'Cause it was... so... casual.' This whole movie is so casual.
I have quite a few issues with this movie, but this is the number one thing.
Everything is just so normal and perfectly fine. They all handle these affairs a lot more calmly and rationally than they should. The scene that made this click in my head is this one: The four are sitting at their little table after they came back from the swim, as they usually do, but unlike other times, it's painfully awkward. Nobody says anything, they just fiddle with the food while glancing awkwardly at each other. Ian gets up, Roz asks him where he's going, and he just says, "Your room."

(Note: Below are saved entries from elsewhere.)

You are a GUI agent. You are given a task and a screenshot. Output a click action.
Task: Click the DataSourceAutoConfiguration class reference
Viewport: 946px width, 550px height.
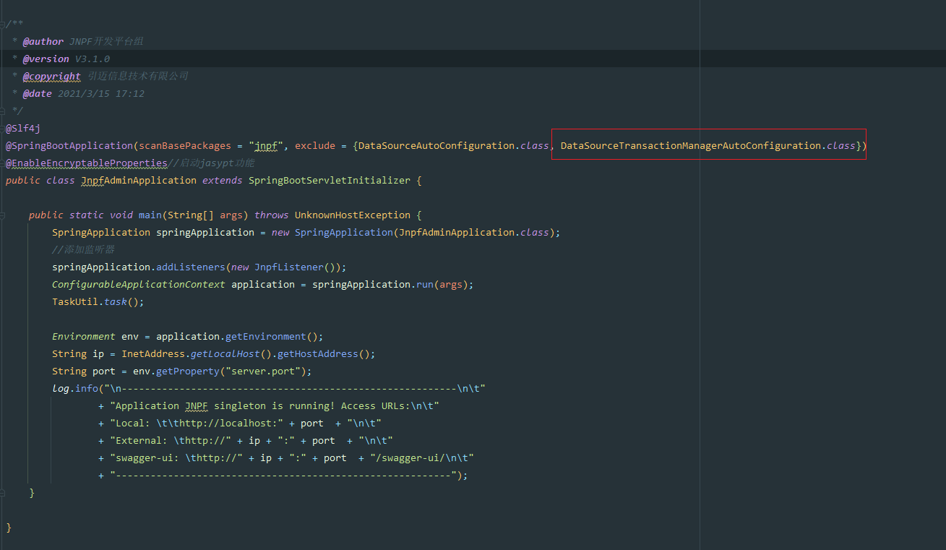(436, 146)
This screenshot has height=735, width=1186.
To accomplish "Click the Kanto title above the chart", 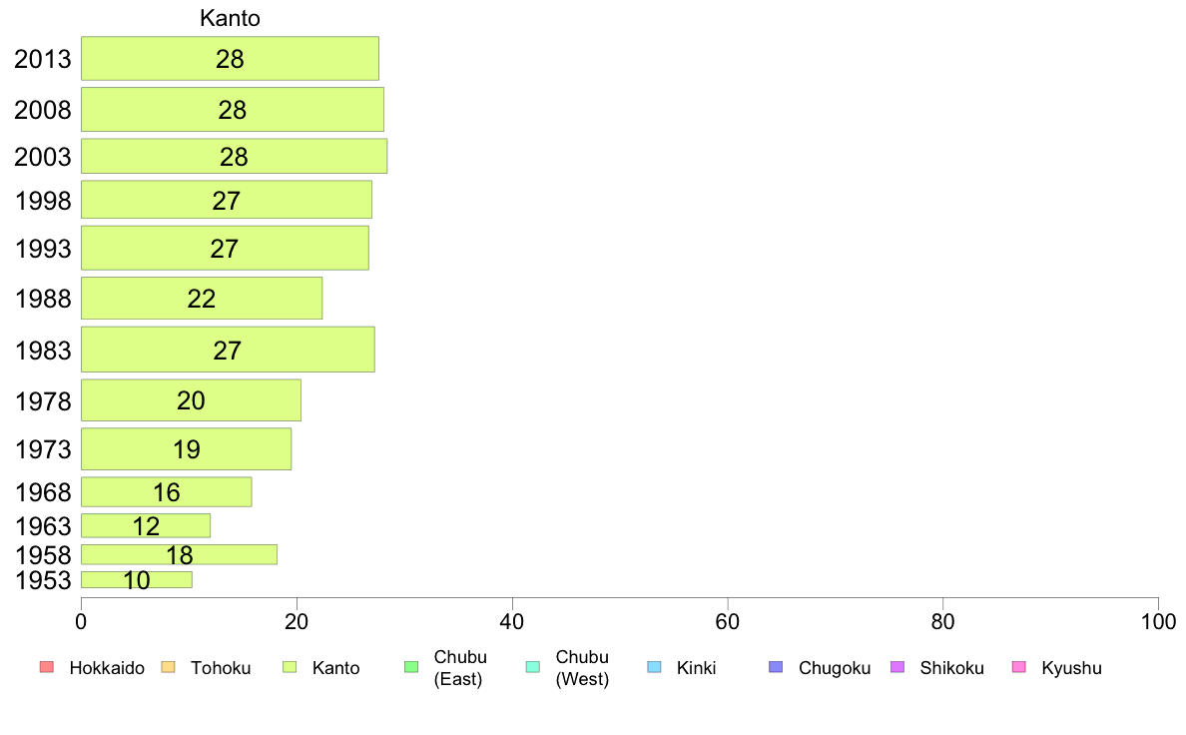I will (x=230, y=18).
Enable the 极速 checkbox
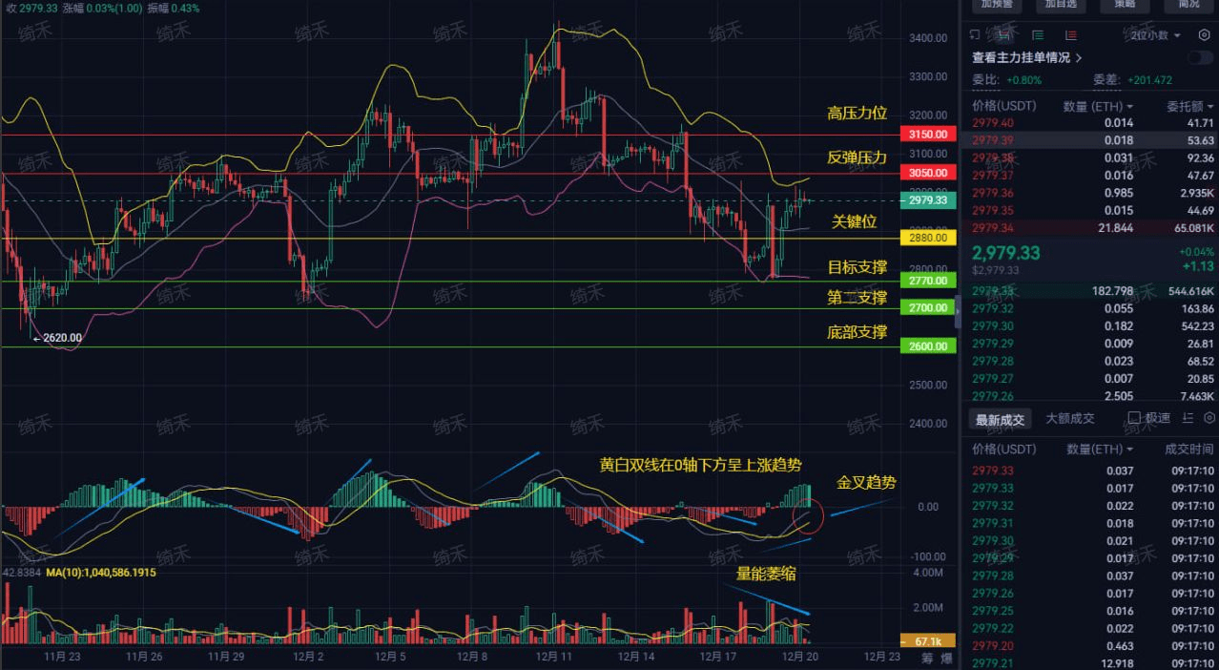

Another overly casual couple of scenes were the "revealing" scenes. The first one, Harold goes to Lil, blurts out that he saw his mother the way he did. Just like that. No mumbling, no stuttering. 'Oh, yeah, my mom *beep* your son. Oh, well.' The second, Ian is a huge cry-baby about Lil and Harold's affair. Was he really not thinking of his daughter at all? I find that so, so difficult to believe, that he threw it all away so goddamn easily.
It didn't *beep* feel real at all. The acting didn't help.
Something else that bothered me was... well... this is sick. The concept of the movie is absolutely disgusting. Look, I can put up with romanticizing couples with large age differences - whether the older one was a woman or a man. This movie, however, doesn't stop at a mere age difference. These women raised these young men. They changed their *beep* diapers. They're both their sons mothers/second mothers.
While this movie shows the shame that Roz and Lil felt... it... it still puts the relationships in a good light, I think. Despite all the disasters it caused, it's still supposed to be a real, warm, raw thing. But it's not, it's just gross.
Adore is just a 50 Shades of Grey for naive, horny grandmothers.